Dyes and Color Coding
The bright color of coolant comes from added dyes, and while those colors once told you something useful, that’s no longer reliably the case. Green and blue traditionally indicated IAT coolants. Orange typically meant OAT. Yellow, pink, purple, and turquoise have all been associated with various HOAT formulations. Today, though, there is no industry standard linking color to chemistry. A manufacturer can dye any formulation any color, so you cannot determine what type of coolant is in your vehicle just by looking at it. The dye’s practical purpose is to make leaks visible and to distinguish coolant from other fluids under the hood.
Bittering Agents
Ethylene glycol has a naturally sweet taste, which makes it dangerously attractive to children and pets. To address this, many states and countries require the addition of a bittering agent called denatonium benzoate, one of the most bitter substances known. It’s added at a concentration of 30 to 50 parts per million. At that level, it makes the coolant taste intensely unpleasant without affecting its performance in the cooling system. Propylene glycol-based coolants may also contain denatonium benzoate as an extra precaution, though the base fluid itself is far less toxic.
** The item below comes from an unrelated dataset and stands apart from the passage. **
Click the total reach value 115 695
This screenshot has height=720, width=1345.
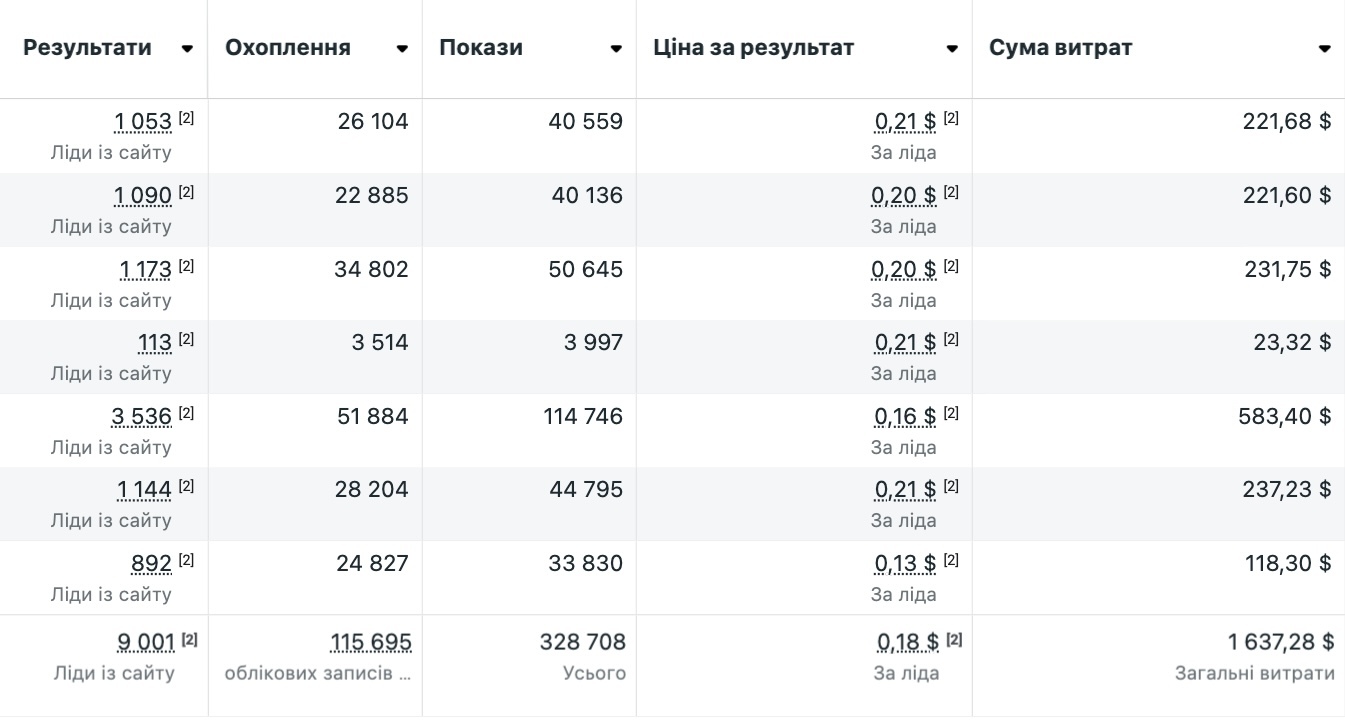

How These Ingredients Work Together
In a finished coolant, the glycol provides freeze and boil protection, the water provides heat-carrying capacity, the corrosion inhibitors protect metal and rubber components, the antifoam agent keeps the fluid moving smoothly, the dye makes it visible, and the bittering agent discourages ingestion. Each ingredient is there for a reason, and they’re formulated to work as a system. This is why mixing different coolant types can cause problems. Combining IAT silicates with OAT organic acids, for example, can cause the inhibitors to gel or fall out of solution, leaving your engine unprotected.
When you’re buying coolant, the most important thing isn’t the color or the brand. It’s matching the inhibitor technology to what your vehicle manufacturer specifies. That information is in your owner’s manual, and it ensures all those carefully balanced ingredients do their job for the full service interval.